Optimal muscle gain strategies don’t always improve aesthetics. You grow the most muscle when bulking. However, that also means adding more body fat. And having great aesthetics comes down to being lean.

Unfortunately, muscle growth is slower during fat loss periods. So you might have to go through a couple of cutting and bulking phases to achieve the look you want.

Most people can achieve an aesthetic body within several months. Though to build a truly ripped physique can take 2 to 5 years. If you're severely overweight or unnaturally skinny have realistic goals. It will take longer to achieve your body goals.

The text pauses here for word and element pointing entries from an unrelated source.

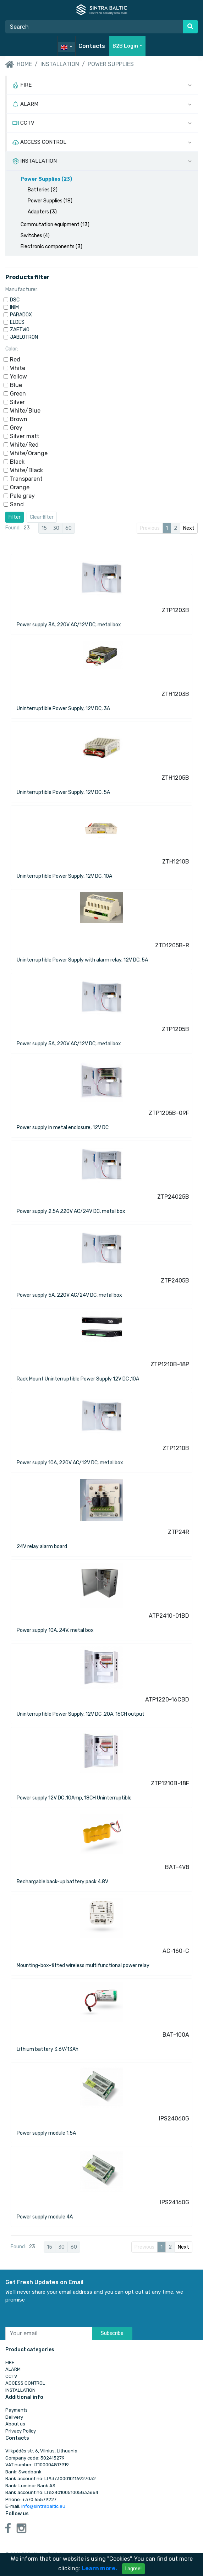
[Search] (94, 26)
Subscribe (112, 2333)
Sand (17, 504)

Note that this requires consistency. And you still need to optimize your diet and workouts. Progress tracking really helps with that. You can adjust your approach relying on solid data. This way you can maintain a maximum rate of progress.

What Is The Most Effective Way to Track Progress?

Ideally, you combine different approaches. Consistently log your workout performance. Weigh yourself at least a few times a week. Occasionally take pictures and body measurements. If you have access to more advanced tools try those as well. Do a body scan at the beginning and/or end of bulking and cutting phases.

Once you compile enough data you get a pretty accurate picture of your progress rate. Over time you’ll learn how far you can push it. You’ll also find out the minimum training threshold below which you stop growing muscle.